US and Canadian income tax are similar in objectives but different in all details. The similarity in objectives is because both governments want citizens and residents to do the same things, that is work hard, earn a paycheck, support your kids and send them to school, and save for your old age.
All of the details are different because the Canadian tax laws are prepared by the finance department. The Finance Minister is not concerned with local effects so he takes a broad view. The US tax laws are prepared by Congress, with about 535 different legislators taking part, with each one hoping to reward his voters and his campaign contributors. If not he wants to at least tell them that he introduced a legislative amendment that would have helped them if it passed. This is why the US tax code is about 80,000 pages and the Canadian is about 700 pages.
The US taxes its citizens no matter where they live in the world. I believe that Eritrea is the only other country that does this. When a Canadian citizen leaves Canada he pays taxes on all the previously-untaxed capital gains achieved during his stay and has no further tax reporting liability until he re-enters Canada unless he has Canadian-source income.

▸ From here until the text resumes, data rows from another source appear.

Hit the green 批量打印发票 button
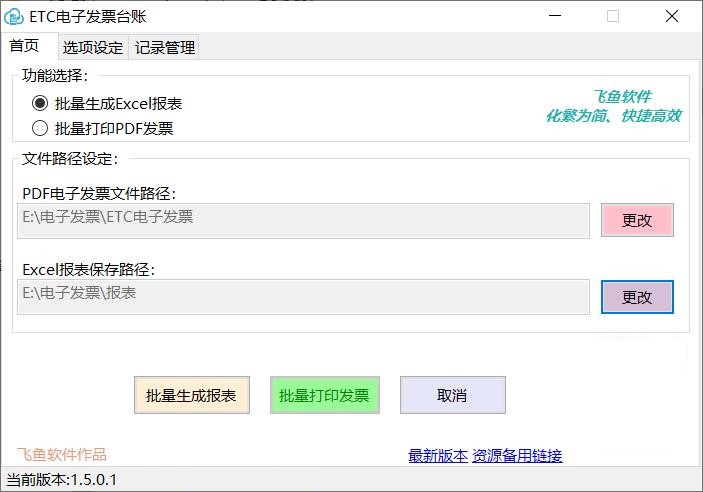(x=324, y=395)
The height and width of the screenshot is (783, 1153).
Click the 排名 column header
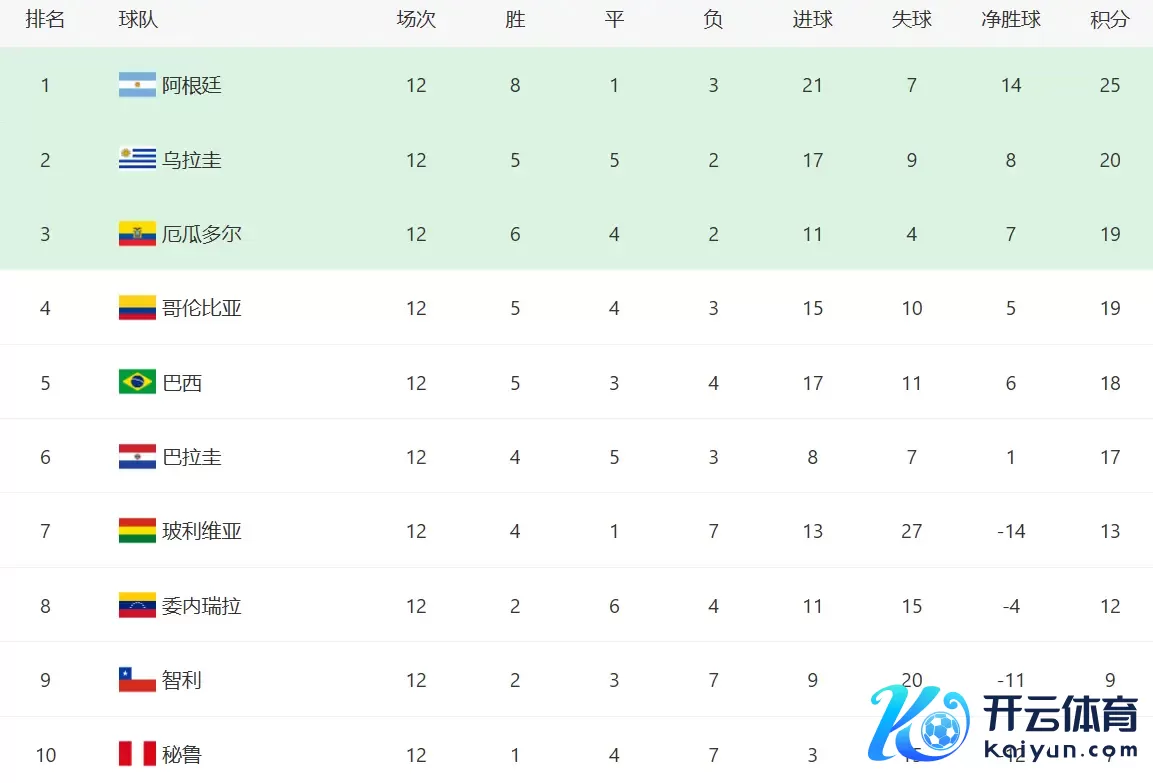(x=45, y=20)
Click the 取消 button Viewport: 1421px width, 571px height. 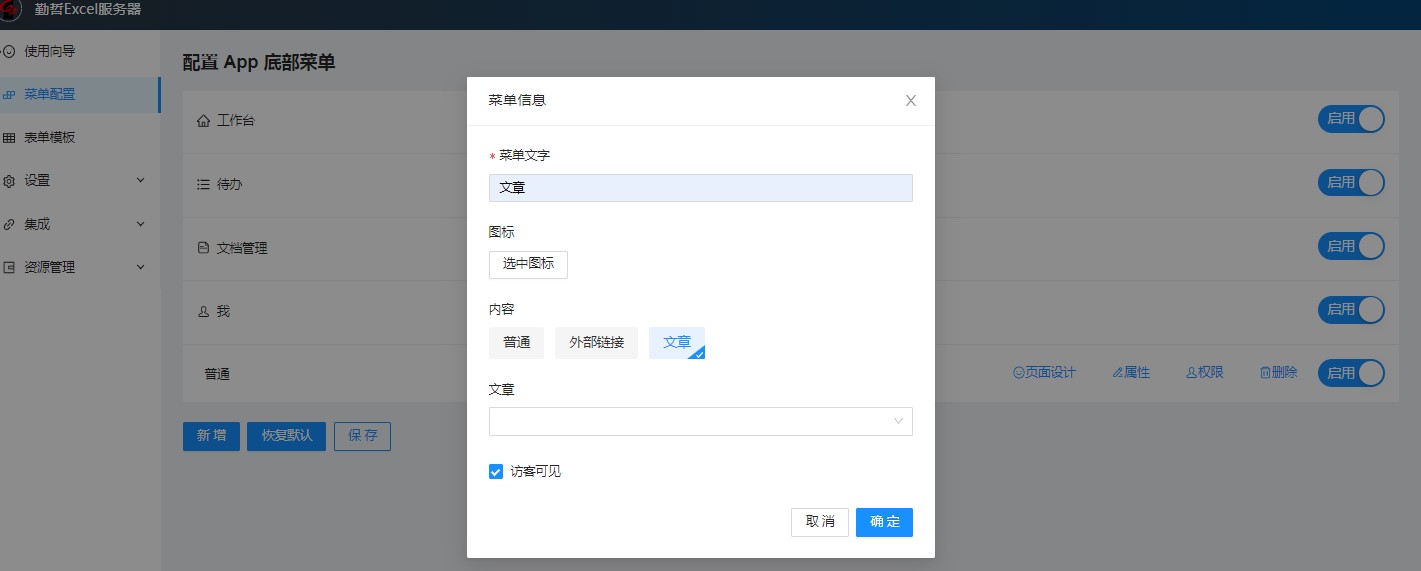[819, 522]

The US government goes to great effort to keep track of any financial transactions performed out of the country by its citizens. It has required citizens who have foreign financial accounts with a maximum combined value of $10,000 or more to file form TD F 90-22.1 for more than 30 years. In 2005 they introduced form 8891 to track the value of Canadian Registered Retirement Savings Plans. In recent years they have introduced form 8938 to ask for more information about foreign financial accounts. The most intrusive of all takes effect January 1 of 2014. It requires financial institutions that are outside the US to report all accounts owned by US citizens to the IRS. Most banks have responded by closing all accounts owned by US citizens. This is utter nonsense. The US has as much right to order Zimbabwean banks to obey US laws as the Zimbabwean government has to order US banks to obey Zimbabwean law. A sane person would expect legislators, most of whom are lawyers, to remember Law 101 and the first lesson, which should have been jurisdiction.
There is a tax treaty which is intended to make clear rules about cross-border income issues so that the taxpayer will pay tax once and only once on each income item. Normally he or she takes a credit on the second return for the tax paid on the first return.
When a person has to file taxes in both countries it is nearly always advantageous to have them prepared together by the same person.